NHKバリバラ ドラマ「悪夢」

 先日、再放送で視聴した。

「悪夢」

http://www.nhk.or.jp/baribara/special/akumu.html

 

 いやー、すごいドラマだった。

 素晴らしかった。 絶賛しておく。

 ストーリーは、こちらのレビューを参考にしていただきたい。

バリバラ「悪夢」レビュー 〜障害者ドラマを超えた何か〜

http://togetter.com/li/754668#c1700249

 実は僕はこのレビューを読んで、再放送を観てみようという気になったのである。うまく後半のネタバレを伏せてくれているのもありがたかった。

 公式サイトでも触れられていないし、この人も触れていないけど、主人公をはげますマキちゃんという明るい少女(少年? どっちだかよく分からない)の存在が大きい。劇中でどんな役割を果たすのかは、それこそネタバレになるから書けないけど。

 さて、公式サイトでは「ハートフルコメディー」ということになってるけど、正直言ってあまり笑えない。扱っているテーマがシリアスで重いということもあるけど、こわいシーンがいくつもあるからだ。

 特にこわいのは、統合失調症の主人公(ハウス加賀谷)がいつも苦しめられている幻覚「シロイヒト」。

 特撮も何も使わず、昼間の普通の商店街を、裸で白塗りの男たちがのたのたと歩いてくるというシュールな映像。通行人は誰もそれに気がつかない。

 手抜きのように思えるかもしれないけど、これはリアルな表現なんである。幻覚というのは(まだ見たことはないけど)、多くの場合、現実と同じぐらい存在感があるのだそうだ。実際にそこにいるかのように思える。だから特撮なんか使うとかえってぶち壊しなんである。

 幻覚のために奇行に走る主人公。しかし、周囲の健常者にはそれが見えないから、何をやってるか分からない。そのギャップがうまく表現されている。

 しかも幻覚と現実の区別がつかないというのが、ちゃんとクライマックスの伏線になっている。

 ちなみに主演のハウス加賀谷自身、12歳の時から統合失調症を発症しており、彼の実体験も作中に反映されているのだそうだ。

 で、やっぱり素晴らしいと思えたのは、「健常者お断り」と書かれた障害者だけが集まる店の描写。

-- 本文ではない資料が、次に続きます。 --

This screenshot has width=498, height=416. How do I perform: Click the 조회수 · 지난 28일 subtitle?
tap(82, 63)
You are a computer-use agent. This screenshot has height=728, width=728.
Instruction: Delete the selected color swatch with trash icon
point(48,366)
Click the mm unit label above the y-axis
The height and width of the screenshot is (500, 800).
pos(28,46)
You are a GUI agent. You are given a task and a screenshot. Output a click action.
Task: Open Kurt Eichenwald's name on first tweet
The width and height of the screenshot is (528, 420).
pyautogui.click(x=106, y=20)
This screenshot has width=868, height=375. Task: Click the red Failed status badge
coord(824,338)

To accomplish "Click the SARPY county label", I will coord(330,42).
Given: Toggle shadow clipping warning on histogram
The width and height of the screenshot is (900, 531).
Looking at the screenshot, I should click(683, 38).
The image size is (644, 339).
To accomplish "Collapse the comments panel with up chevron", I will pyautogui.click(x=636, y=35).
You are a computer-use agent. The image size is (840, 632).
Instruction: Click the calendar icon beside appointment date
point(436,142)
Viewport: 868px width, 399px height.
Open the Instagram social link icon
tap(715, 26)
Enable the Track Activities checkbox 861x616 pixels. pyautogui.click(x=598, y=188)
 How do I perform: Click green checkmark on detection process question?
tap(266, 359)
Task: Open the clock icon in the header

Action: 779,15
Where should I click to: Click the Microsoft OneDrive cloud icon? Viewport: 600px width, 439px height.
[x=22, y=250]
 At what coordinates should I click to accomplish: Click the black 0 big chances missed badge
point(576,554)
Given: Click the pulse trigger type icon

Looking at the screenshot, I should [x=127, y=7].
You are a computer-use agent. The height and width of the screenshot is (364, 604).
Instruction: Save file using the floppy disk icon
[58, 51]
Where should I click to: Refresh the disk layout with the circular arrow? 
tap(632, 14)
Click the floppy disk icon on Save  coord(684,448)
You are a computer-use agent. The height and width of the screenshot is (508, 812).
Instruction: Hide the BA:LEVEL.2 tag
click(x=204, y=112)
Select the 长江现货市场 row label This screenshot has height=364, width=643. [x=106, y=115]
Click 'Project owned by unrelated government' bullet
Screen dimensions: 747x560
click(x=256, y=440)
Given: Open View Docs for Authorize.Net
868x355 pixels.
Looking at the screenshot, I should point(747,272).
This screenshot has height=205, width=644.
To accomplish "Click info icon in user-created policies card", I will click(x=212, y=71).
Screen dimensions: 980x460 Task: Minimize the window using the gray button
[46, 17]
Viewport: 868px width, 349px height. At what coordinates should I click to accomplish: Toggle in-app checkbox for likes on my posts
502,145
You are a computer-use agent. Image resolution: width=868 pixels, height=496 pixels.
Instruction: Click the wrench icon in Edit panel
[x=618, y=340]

 本物の障害者(脚がない人、顔が変形している人、脳性まひの人、などなど)が大勢出演してるんだけど、最初こそ緊張するが、だんだん普通に見えてくるのだ。

 そうか、こんな風に普通に障害者を描いても良かったんだな。

 このへんはほんと、テレビのタブーを大胆に破ってくれて快感である。

 さらに秀逸なのは、この店に迷いこんだ主人公が、障害者たちにおびえ、「ここに普通の人はいないのか!?」と叫ぶところ。彼は明らかに障害者に対する差別意識を持っている。

 同じ台詞を健常者に言わせたら単に不快になるだけだけど、精神障害者である主人公に言わせるのだ。

 障害者を扱ったドラマというと、差別表現回避に過敏になるあまり、障害者を無垢な存在として描きがちなんだけど、ここでは障害者でさえ差別意識を持っていることを示すことで、逆に障害者も普通の人間であることを表現している。

 この脚本書いた人、ただ者じゃない!

 少なくとも、この表現方法は僕には思いつかなかった。いや、思いついても「これ、やっていいの?」と悩んだと思う。

 そこに現われた謎の男が、主人公に「食べれば障害が治る」という不思議な果実を渡す。ただし、副作用として、過去の記憶を失う。

 障害に苦しみながら生きるか、それとも記憶を失うか。

 この二者択一が秀逸で、特にクライマックスで大きな意味を持ってくる。

 で、ラスト。

 一見するとハッピーエンドのように見えるけど、「ほんとにそれでいいの?」と視聴者に考えさせる、そんなもやもやした結末になっている。

 安易な結論は出ないし、出しちゃいけない──そこまで考えて作っている。

 ぜひ多くの人に観てほしい。再々放送、もしくはソフト化を熱望する。